Erbschaftsannahme und Ausschlagung im spanischen Recht

Grundlagen

Die Annahme und Ausschlagung der Erbschaft ist im Código Civil (CC) geregelt. Dessen Recht wird auch als das gemeinspanische Recht bezeichnet ("gemein" steht hier für "allgemein" gültig). Bestimmte autonome Gemeinschaften haben allerdings eigenes, historisch gewachsenes Zivilrecht - das sog. Foralrecht - welches in seinem Anwendungsbereich dem gemeinen Recht vorgeht. Betreffend die Annahme und Ausschlagung der Erbschaft sind dies

  • die Balearen (Islas Baleares), wobei Ibiza/Formentera und Mallorca und Menorca eigenes Recht haben;
  • Katalonien (Cataluña);
  • Galizien (Galicia);
  • Navarra (Comunidad Foral de Navarra);
  • Baskenland (País Vasco).

Welches Recht anzuwenden ist, bestimmt sich für Erbfälle ab dem 17.08.2015 in erster Linie nach der  Europäischen Erbrechtsverordnung. Zur Ermittlung des anwendbaren Erbrecht - unter Berücksichtigung des foralen Erbrechts - verweisen wir auf den Beitrag Spanisches Erbrecht oder deutsches Erbrecht – welches Recht ist bei einem Erbfall mit Bezügen zu Spanien

Annahme der Erbschaft

Die Annahme ist unwiderruflich. Sie  kann nur ange­fochten werden, wenn sie mit einem der Fehler behaftet sind, aufgrund dessen eine Einigung unwirksam wäre oder wenn ein un­bekanntes Testament auftaucht (Art. 996 CC-Spanien).

Die Erbschaftsannahme kann ausdrücklich oder stillschweigend erfolgen.

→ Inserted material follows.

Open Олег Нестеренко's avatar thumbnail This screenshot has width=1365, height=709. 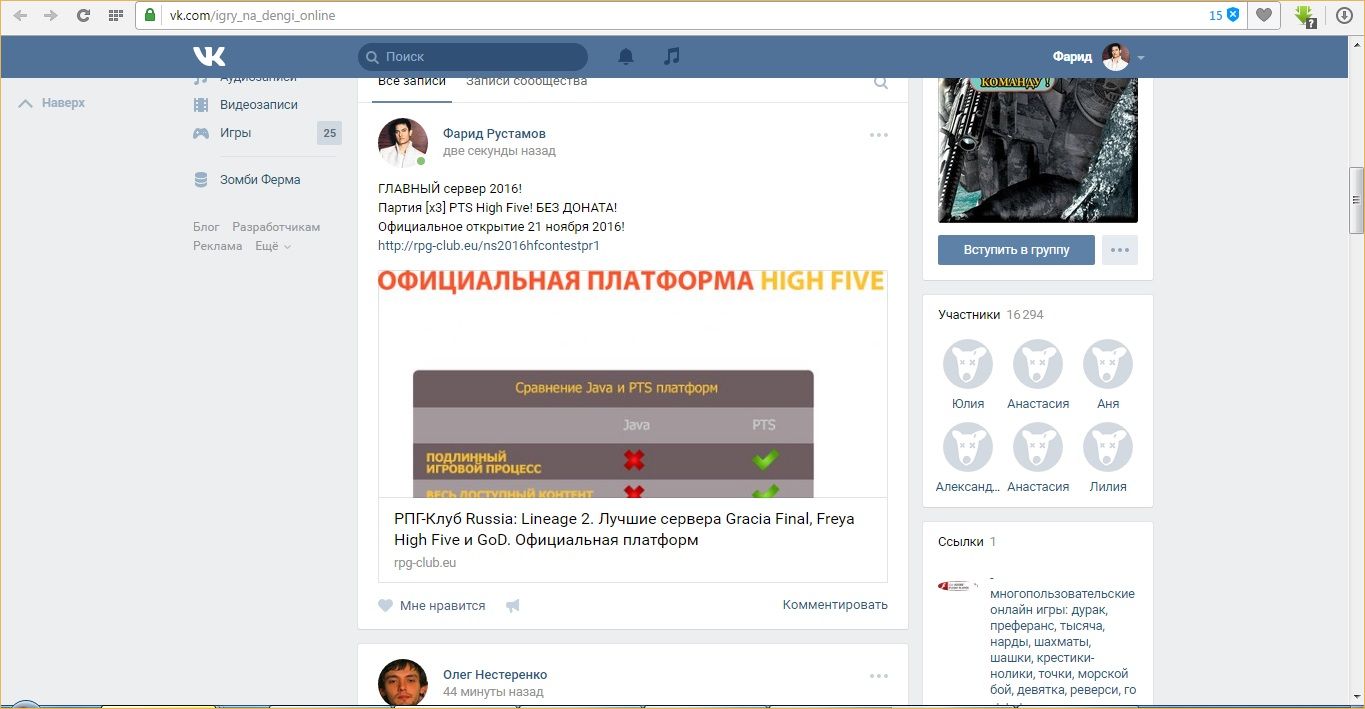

Eine stillschweigende Annahme ist jede Handlung, die notwen­digerweise Annahmewillen voraussetzt, z.B. der Antrag auf Erteilung einer acta notariedad, oder zu deren Vor­nahme nur als Erbe ein Recht besteht., z.B. Klagen auf Herausgabe von Nachlassgegenständen oder die Geltendmachung von Forde­rungen des Erblassers.

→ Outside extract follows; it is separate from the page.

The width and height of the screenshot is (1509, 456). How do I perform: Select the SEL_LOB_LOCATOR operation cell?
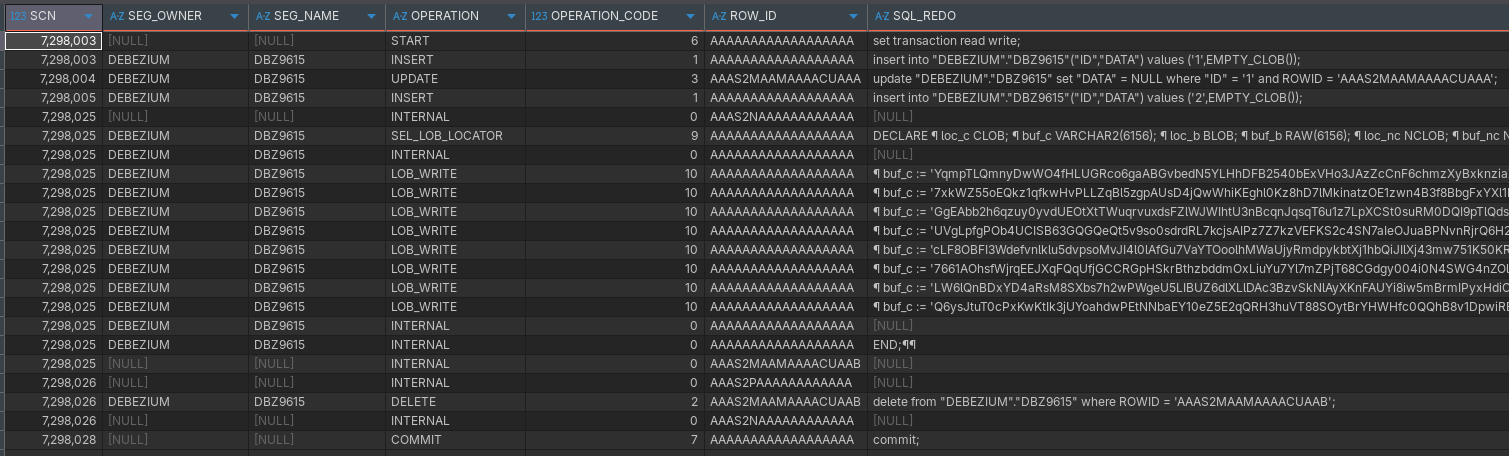point(447,136)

Keine stillschweigende Annahme ist der Verkauf von Gegenständen durch die überlebende Ehefrau des Erblassers, wenn diese ihr als Zugewinn zustehen. Maßnahmen zur Erhaltung oder vorläufigen Verwaltung des Nachlasses beinhalten für sich allein keine stillschweigende Annahme der Erbschaft.

Die Erbschaft gilt als angenommen, wenn der Erbe sein Recht an einen Unbeteiligten, an alle Miterben oder an einen von ihnen verkauft, verschenkt oder abtritt (Art. 1000 Nr. 1 CC). 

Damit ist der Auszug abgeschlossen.